As a classical musician, most of the music I play relies on precise timing and performing a phrase the same way, every time. In “Four Questions,” the opening bars are conducted by Cornel West, and he gave us the beats differently every time we played it. It was difficult, but this unpredictability brought it to life, where a classical approach would have stifled the interpretation of the piece. I’m a French horn player, so there isn’t much repertoire outside of western classical music that includes my instrument.
Alaina Stark, freshman year major harp major
What was it like sharing the stage with West and O’Farrill?
It was so powerful to share the stage. Dr. West’s presence was felt everywhere. I had the opportunity to be near the front of the stage, so I could hear his words mingling with the music. Professor O’Farrill was out of my sight, but it was still amazing to be able to feel his energy, with his orchestra combined with Professor Stulberg conducting for the UCLA Philharmonia. Whether you play music or not, we all hear the same tones. It’s really something special when a concert like this can be organized with so many different musicians from different backgrounds.
How did this concert stand out from other performances you gave at UCLA?
It was unlike any other gig I’ve played. Being able to play with the Afro-Latin Jazz Orchestra was an incredible experience that I hope to relive! I had the opportunity to play both the orchestral pedal harp parts as well as a Paraguayan harp with Mariachi Los Camperos. One of my teachers is Professor Jesus “Chuy” Guzmán, who leads the UCLA mariachi band, Uclatlán.
Cornel West, left, Christian Gonzales, center, and Terence Blanchard
Christian Gonzales, undergraduate fourth-year violin major and show concertmaster
What was it like working with West and O’Farrill?

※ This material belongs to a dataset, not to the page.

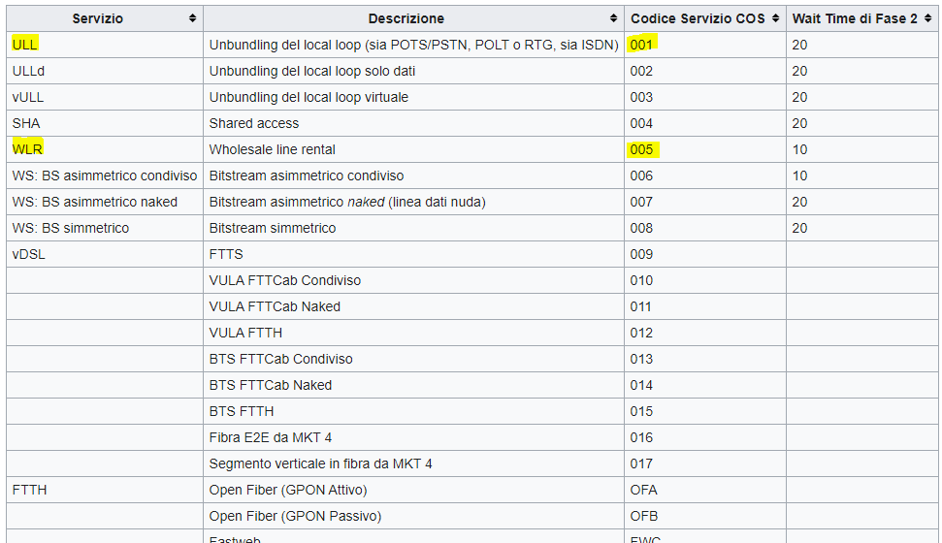This screenshot has width=942, height=543.
Task: Select the 'Shared access' description cell
Action: click(x=254, y=123)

The first rehearsal experience was electrifying, especially due to the energy and sound of the full orchestra with extended instruments as well as the jazz band and “speaker/soloist” Cornel West. “Four Questions” was my second orchestral experience at UCLA with a narrator, but West didn’t just talk or read – he offered a musical concert through his words and was very active in his movements when he spoke, taking the control of the whole scene. It was quite a unique piece with him as a “soloist” with a full orchestra and a jazz band on the same stage. The concert was the most eclectic program I have ever experienced.
How did your experience of playing in the Mariachi de Uclatlán prepare you for this concert?
I joined the Mariachi of Uclatlán this term as part of achieving upper division elective credit for my major. We practice under the direction of Jesús “Chuy” Guzmán, who is also the leader of Mariachi Los Camperos (by Nati Cano), one of the best in the world. Being at Mariachi de Uclatlán has been a great experience so far, and it has further deepened my appreciation of Mexican music and culture. Los Camperos had their own style and we had ours, and what resulted in mixing the two approaches to music was something awesome and memorable.
Justin Cole, fourth-year percussion undergraduate
What was it like working with O’Farrill and West?
It was a very special and memorable experience to share the stage with them. I never heard of UCLAPhilharmonia sounded like this before, I had never heard a jazz composer with Arturo’s imagination before, and the interaction and community between the two ensembles, punctuated by Dr. West’s message, was great to see. I remember the first day Arturo told us about the play. He described being inspired by a speech given by Dr. West and imagining him as a soloist in a concerto context because his speaking style is so captivating and melodic.
What were the strengths of this experience?
For the opening piece, “Sinfonia India” by Carlos Chavez, the composer notes that he wanted the music to be played with real native instruments from various tribes in the region we call Mexico, to create a mixture of sounds of these and classical instruments. Luckily, UCLA’s percussion section was able to learn how to play native instruments properly thanks to Chris Garcia, an expert on these instruments. More importantly, we learned about their historical and ceremonial context and their use today.